### What to work on
The result is the exact lines from the one containing "Screen dimensions: 466x320" through the final line of the entries; leave out the pictures.

BEGIN Extracted information

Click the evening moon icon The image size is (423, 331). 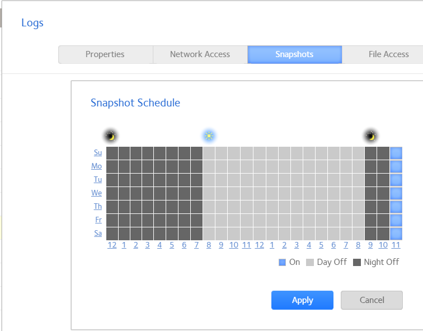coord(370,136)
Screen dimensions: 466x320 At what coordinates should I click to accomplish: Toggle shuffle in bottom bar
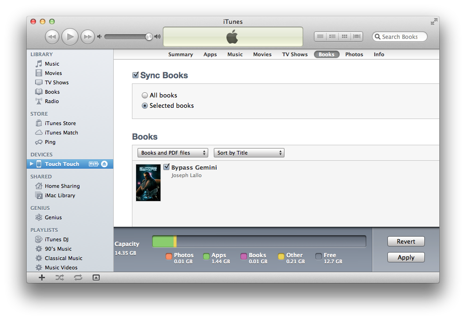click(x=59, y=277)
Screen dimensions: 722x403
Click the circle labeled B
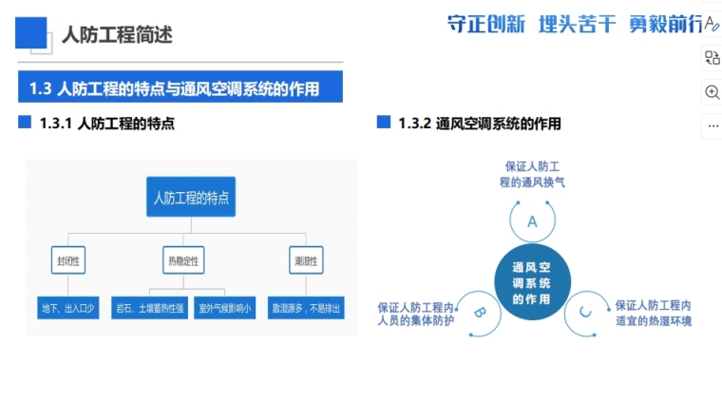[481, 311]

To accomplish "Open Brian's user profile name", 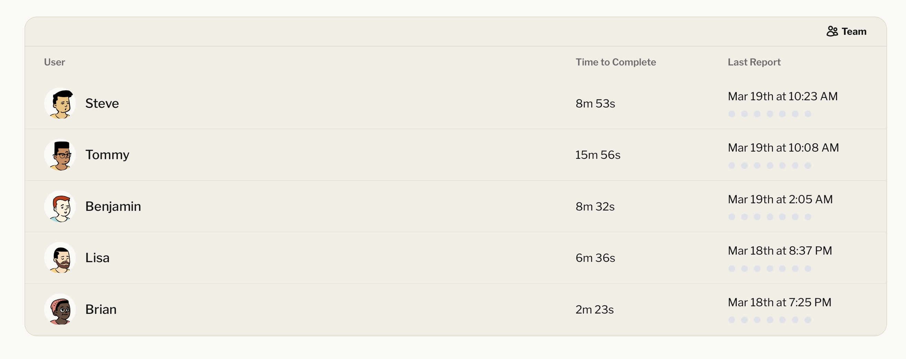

END Extracted information

### Answer to the exercise
Screen dimensions: 466x320 At what coordinates should I click to accomplish: Toggle shuffle in bottom bar
click(x=59, y=277)
Screen dimensions: 722x403
Click the circle labeled B
[481, 311]

To accomplish "Open Brian's user profile name", 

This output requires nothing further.